Yes, it’s root cellar tour time again! If you missed last year’s tour, or even if you didn’t, now’s your chance to check out some root cellars in the Halifax area.

On November 26, starting at 3 pm sharp, we’ll be visiting 3 different root cellars – two in private homes, and the newly built root cellar at the Ecology Action Centre. At the end of the tour, we’ll gather at the Ecology Action Centre for a potluck. (Bring your favourite root vegetable dish!)

The event is free, but pre-registration is required as space is limited. To register, visit our website. We’ll be carpooling from site to site, so please indicate on your registration form if you have a car and are able to take some passengers.

Root Cellars: Building materials and using what you have

Our first bucket of kraut in our completed root cellar!

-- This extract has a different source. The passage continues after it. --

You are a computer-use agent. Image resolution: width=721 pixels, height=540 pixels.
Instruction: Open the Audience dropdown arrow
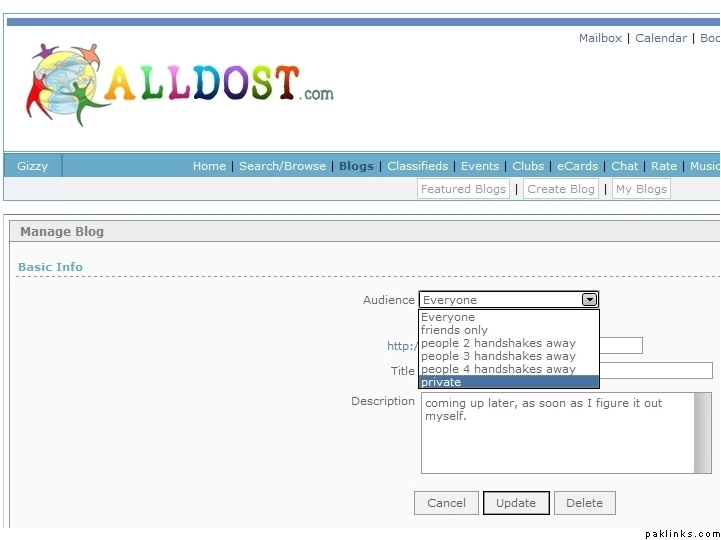coord(590,299)
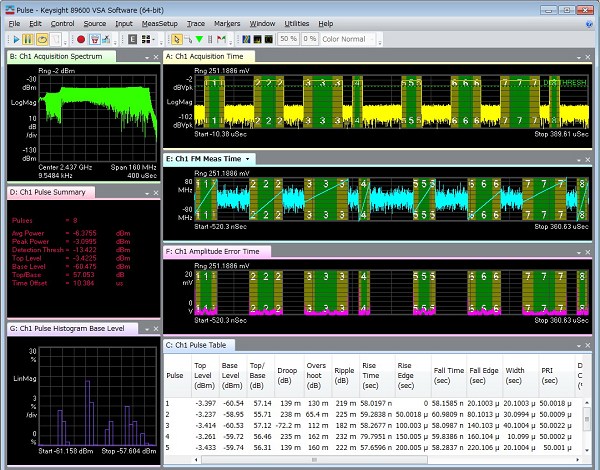Open the Utilities menu

297,22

This spring we embarked on transforming part of our office basement into a root cellar and now that  September’s here, it’s time to start thinking about filling it up with produce.  It’s nice to see a project through to the very end and be able to start using it for its intended purpose, even though it was a very handy space this summer to store and organize our empty mason jars for our preserving workshops!  We thought it would be a good idea to do a follow-up post on our own root cellar construction project this spring with a bit of a breakdown of the costs of materials and labour.  There still is some time to build your own cellar, or at least convert a corner of your own unfinished basement into the perfect space for no-energy food storage this winter.  We hope this will give you some encouragement to see your own root cellar project through!

Fastening old ceiling tiles to the new wall frame

One of the lessons we took away from the root cellar construction workshop was how to use what you have and adapt plans to the space.  We happened to have a north-facing, uninsulated corner with a window in our basement that was relatively easy to close off with one wall.  This allowed us to take advantage of the naturally cool space and to easily add a simple ventilation system that should help us regulate the temperature in the room once the mercury dips below zero.

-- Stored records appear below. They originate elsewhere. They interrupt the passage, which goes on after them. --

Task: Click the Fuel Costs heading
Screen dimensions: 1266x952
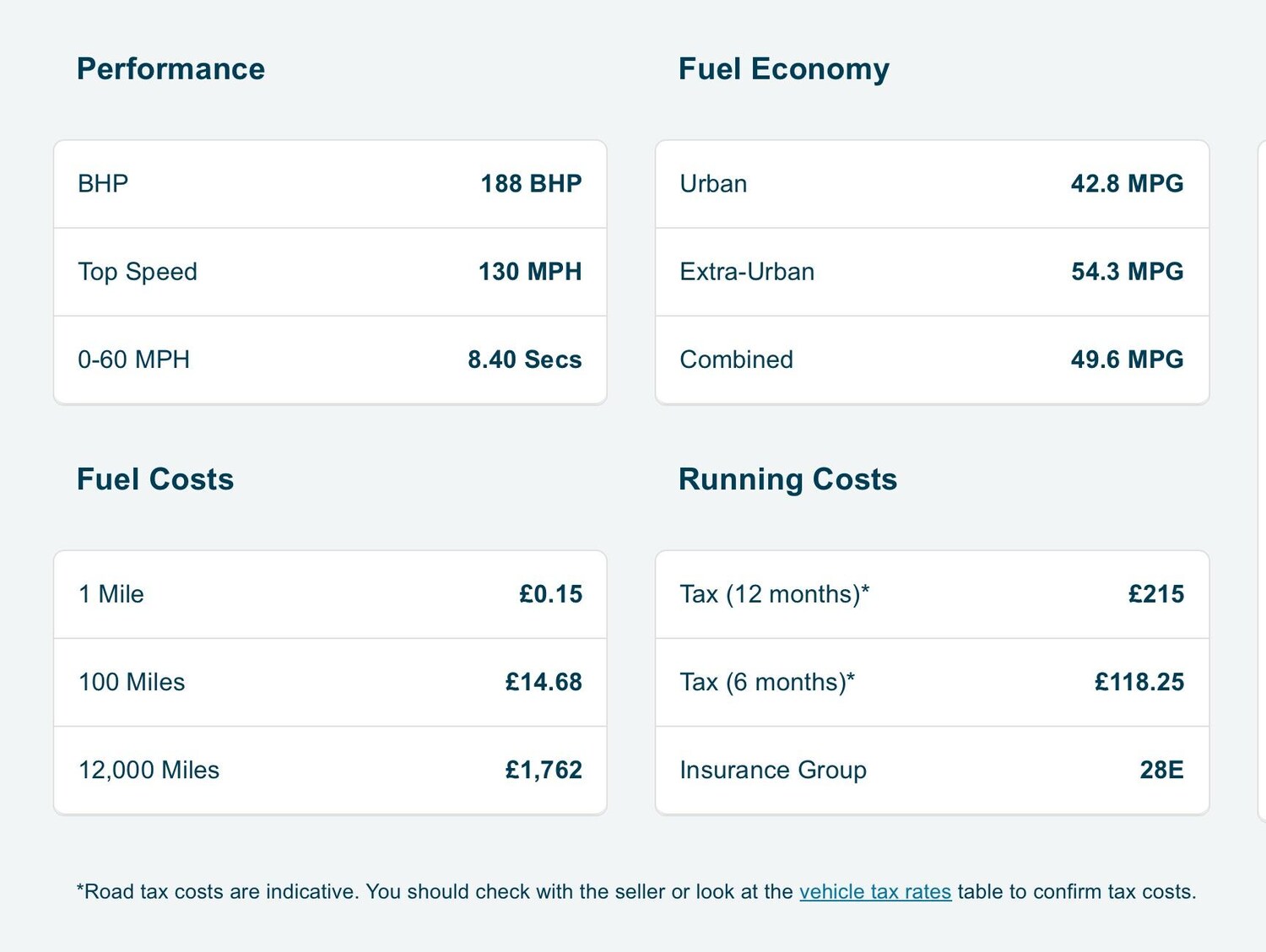Action: [x=155, y=479]
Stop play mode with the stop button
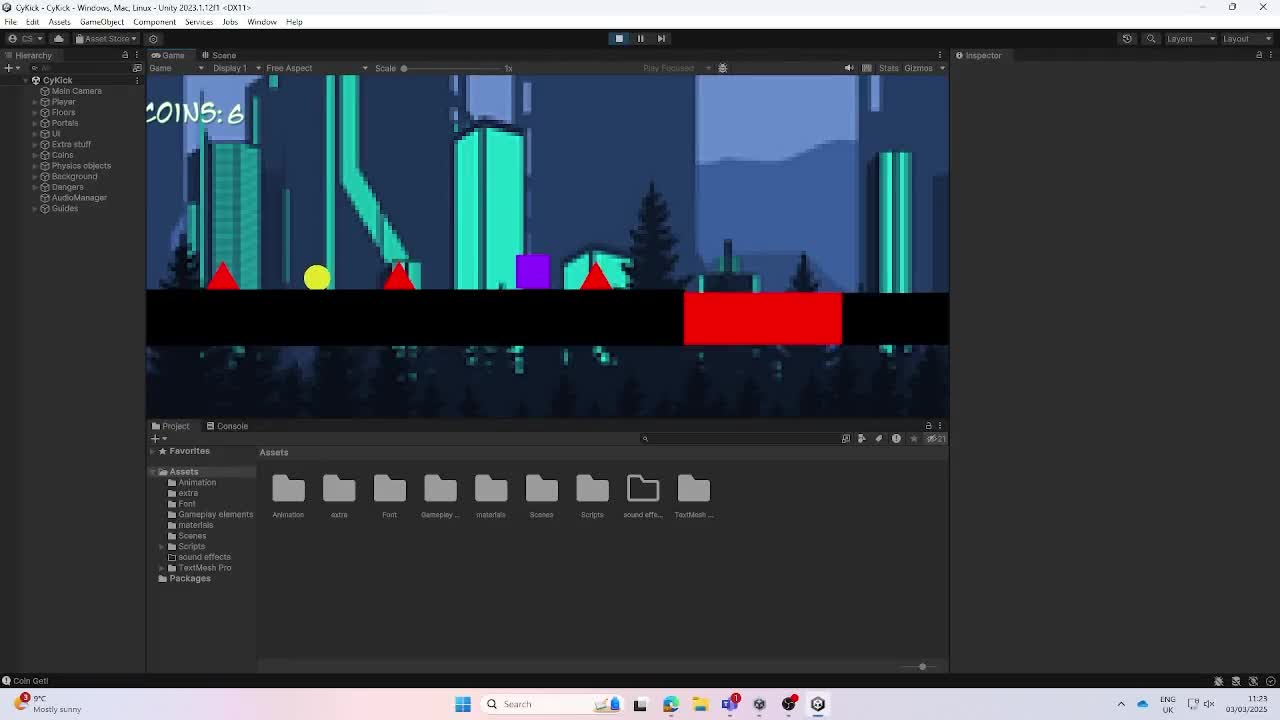 (x=619, y=38)
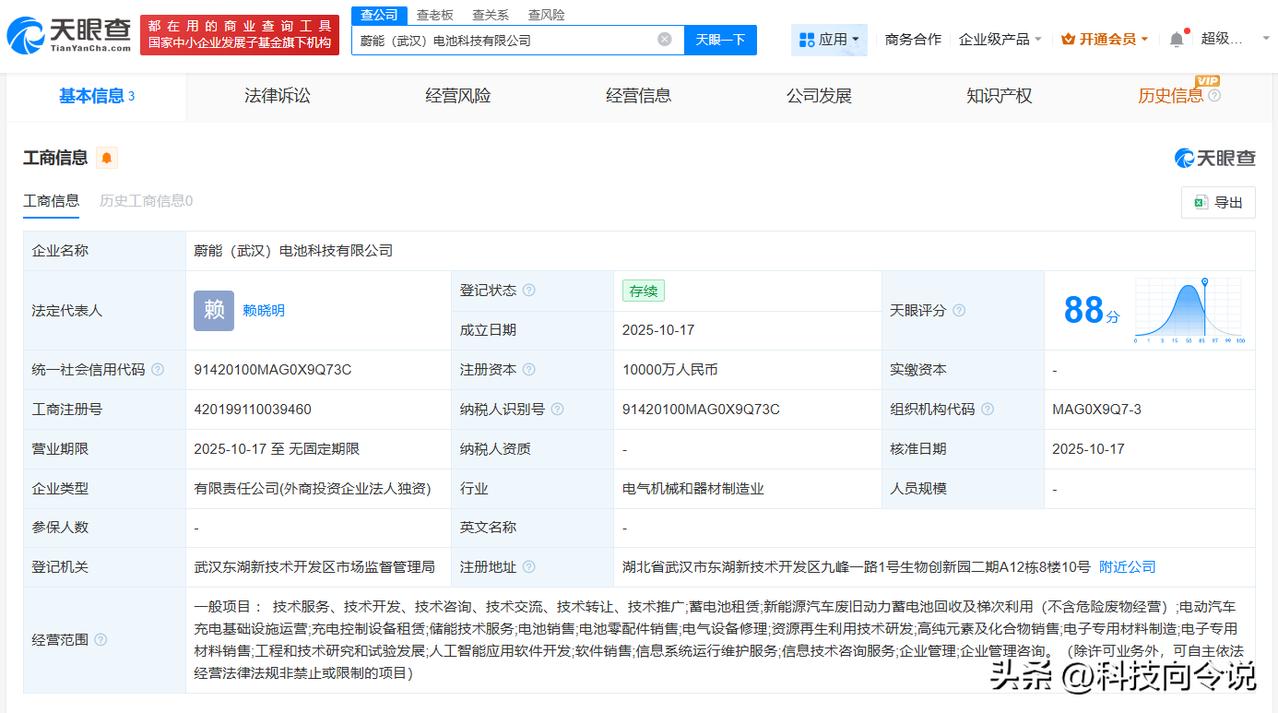
Task: Open the 附近公司 link
Action: 1127,566
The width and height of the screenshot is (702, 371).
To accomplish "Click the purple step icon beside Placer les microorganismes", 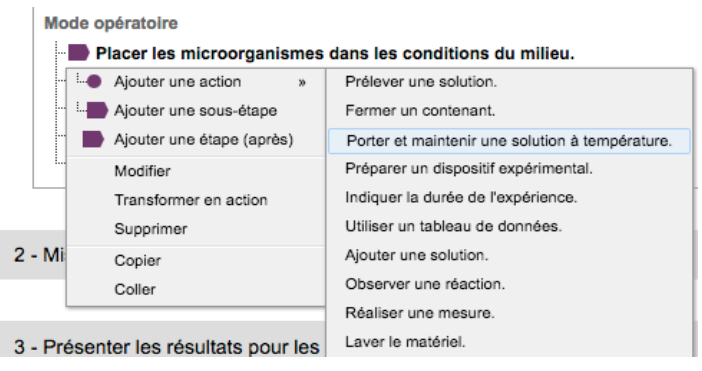I will tap(79, 53).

Covering the new wall with natural plaster

We were also lucky to have a lot of clay and a builder who had experience in natural building methods so we chose to make a natural clay plaster walls which should also help to insulate the room from the warmer space of the basement.  If you were looking to build a root cellar in your own home or organization, you could also build the walls out of cinder blocks or use drywall (get the kind used for bathrooms).

Here’s a list of materials we bought new for the workshop:

–  Lumber (14 pieces of 8 foot 2×6):  this was used to frame our wall

–  Wood screws

–  PVC 1 ½ inch pipe for our ventilation system

–  3 PVC connector elbows for the pipe

– Digital Thermometer and Hygrometer

– Supplies for a ceiling light and light switch

Here’s a list of things we bought used:

–   Old acoustical tiles & drywall: These formed the base for the natural plaster wall.  We picked up the acoustical tiles for $2 each from Maritime Demolition.  The drywall came from various people’s basements.

–   Door: Reused door purchased from Maritime Demolition for about $80

And here’s what we already had on hand:

–   Old shelving: While I had received advice to build shelves that could easily be removed, we happened to have an old shelf in that that will stay.  We’ll keep it until it’s no longer functional.

–    Clay from the floor:  We reconstituted this to make a natural plaster for the walls.

–    Rigid Styrofoam insulation: Leftover from insulating the building.

–    Wire mesh (for keeping the critters out): A volunteer had some in her basement.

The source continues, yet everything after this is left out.